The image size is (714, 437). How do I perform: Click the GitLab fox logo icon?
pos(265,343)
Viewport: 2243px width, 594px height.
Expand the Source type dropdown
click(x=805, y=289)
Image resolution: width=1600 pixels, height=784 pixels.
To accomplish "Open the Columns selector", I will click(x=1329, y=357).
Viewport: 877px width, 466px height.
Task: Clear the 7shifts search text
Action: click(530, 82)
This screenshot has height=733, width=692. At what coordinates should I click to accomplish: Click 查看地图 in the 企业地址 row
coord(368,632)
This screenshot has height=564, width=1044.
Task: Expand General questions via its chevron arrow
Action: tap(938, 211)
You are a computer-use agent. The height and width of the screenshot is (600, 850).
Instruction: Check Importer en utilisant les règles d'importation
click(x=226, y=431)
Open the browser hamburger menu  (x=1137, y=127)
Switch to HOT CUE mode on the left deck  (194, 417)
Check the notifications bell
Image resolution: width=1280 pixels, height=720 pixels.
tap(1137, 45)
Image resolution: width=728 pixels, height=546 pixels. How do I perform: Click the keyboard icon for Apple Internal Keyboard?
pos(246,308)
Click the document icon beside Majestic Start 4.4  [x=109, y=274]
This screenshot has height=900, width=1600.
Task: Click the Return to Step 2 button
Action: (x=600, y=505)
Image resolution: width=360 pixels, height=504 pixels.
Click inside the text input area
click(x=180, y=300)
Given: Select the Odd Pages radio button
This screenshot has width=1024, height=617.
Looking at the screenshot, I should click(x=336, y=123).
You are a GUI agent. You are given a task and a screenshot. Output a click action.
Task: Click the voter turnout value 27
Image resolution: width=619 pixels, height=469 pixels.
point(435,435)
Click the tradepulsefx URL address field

• _Required work_: Repeat the data. Every word must match.

• _The answer_:
The image size is (714, 437). How do I perform: Click the GitLab fox logo icon?
pos(265,343)
Viewport: 2243px width, 594px height.
Expand the Source type dropdown
click(x=805, y=289)
Image resolution: width=1600 pixels, height=784 pixels.
To accomplish "Open the Columns selector", I will click(x=1329, y=357).
Viewport: 877px width, 466px height.
Task: Clear the 7shifts search text
Action: click(530, 82)
This screenshot has height=733, width=692. At what coordinates should I click to accomplish: Click 查看地图 in the 企业地址 row
coord(368,632)
This screenshot has height=564, width=1044.
Task: Expand General questions via its chevron arrow
Action: tap(938, 211)
You are a computer-use agent. The height and width of the screenshot is (600, 850).
Instruction: Check Importer en utilisant les règles d'importation
click(x=226, y=431)
Open the browser hamburger menu  (x=1137, y=127)
Switch to HOT CUE mode on the left deck  (194, 417)
Check the notifications bell
Image resolution: width=1280 pixels, height=720 pixels.
tap(1137, 45)
Image resolution: width=728 pixels, height=546 pixels. How do I perform: Click the keyboard icon for Apple Internal Keyboard?
pos(246,308)
Click the document icon beside Majestic Start 4.4  [x=109, y=274]
This screenshot has height=900, width=1600.
Task: Click the Return to Step 2 button
Action: (x=600, y=505)
Image resolution: width=360 pixels, height=504 pixels.
Click inside the text input area
click(x=180, y=300)
Given: Select the Odd Pages radio button
This screenshot has width=1024, height=617.
Looking at the screenshot, I should click(x=336, y=123).
You are a GUI agent. You are given a task and a screenshot. Output a click action.
Task: Click the voter turnout value 27
Image resolution: width=619 pixels, height=469 pixels.
point(435,435)
Click the tradepulsefx URL address field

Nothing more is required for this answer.